I had the pleasure of discussing the performance afterwards with
postmodern maven Simone Forti. She observed that Kasai's movements
were very presentational, and that he never seemed to forget about
how he looked. I myself am drawn in by that style of very aware
self-presentation, but I see that it has it's limitations. As an
audience member, one feels always that one is being performed to,
never quite drawn into the world the performer may be experiencing.
Press information
quoted Kasai as saying that "...dance is a phenomenon of colors,
of tinctures, generated by the body.·" Program notes added, "What
is truly real for the body? As I search for the answer in dance,
my body becomes a shadowy mirage as Plato spoke of, and gradually
another body, just like a transparent perfect vacuum, spreads to
fill the surrounding space. Tinctura--a tint that does not exist
here." Throughout the evening I saw a man in metaphysical space,
trying in vain to reach another plane of existence, sometimes almost
getting there.
The two women
in the work clearly had set choreography, although there was an
improvisational feeling to many moments. They moved with catlike
sureness and a grave, reverent grace. Their movement was technical
and accomplished without being formal. In fact, despite the power
of their bodies, there was a strangely inorganic quality to the
organization of their limbs as they floated, ran, crashed to the
floor, and moved through many odd shapes and speeds. My dance-jaded
eye/mind was refreshed to watch them dance and have no idea how
the movement was created. All of the dance during the hour-or-so-long
work was continuously varying in rhythm, timing, and quality. Each
minute that passed was filled with several different efforts, shapes,
and ideas.
The sound accompaniment
was a mixed bag of silence and pre-recorded electronica, Mozart
chorales, hardcore rave dance beats, and a poignant piano song.

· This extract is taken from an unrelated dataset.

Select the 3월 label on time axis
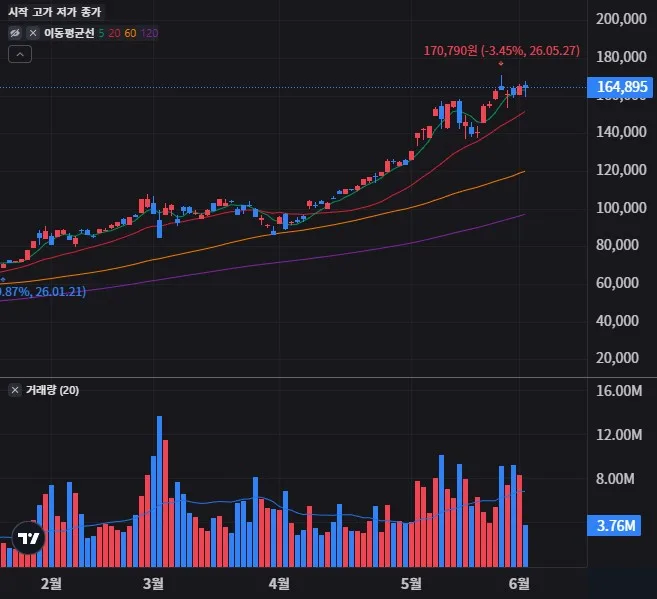Screen dimensions: 657x599 click(153, 583)
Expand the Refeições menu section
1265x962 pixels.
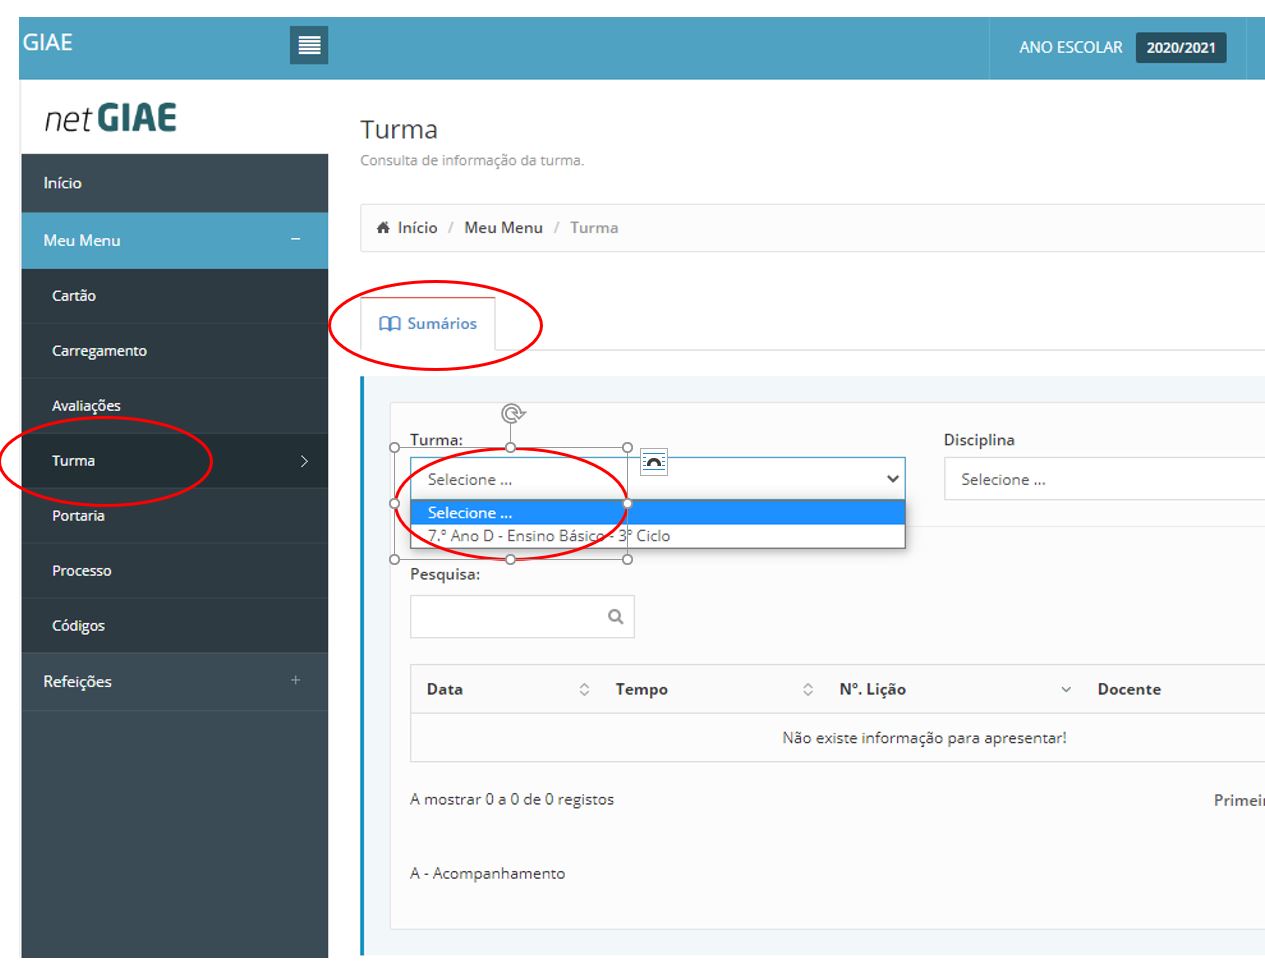coord(295,681)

These musical choices, in conjunction with the moody and ever-changing
lighting design of Jun Ogasawara, completed the image for me of
a nightclub of the imagination. The place of the piece seemed to
be an interior one, as the very edges of the space were framed in
darkness. As the dance progressed, Kasai pushed into these dark
edges, venturing out into the front row of the audience, going into
a corner to play on the strings inside a piano that was there, or
jumping onto a stack of amplifiers way in the back of the stage.
He projected a kind of delicate craziness, a man in control yet
attempting to vanish into unknown worlds.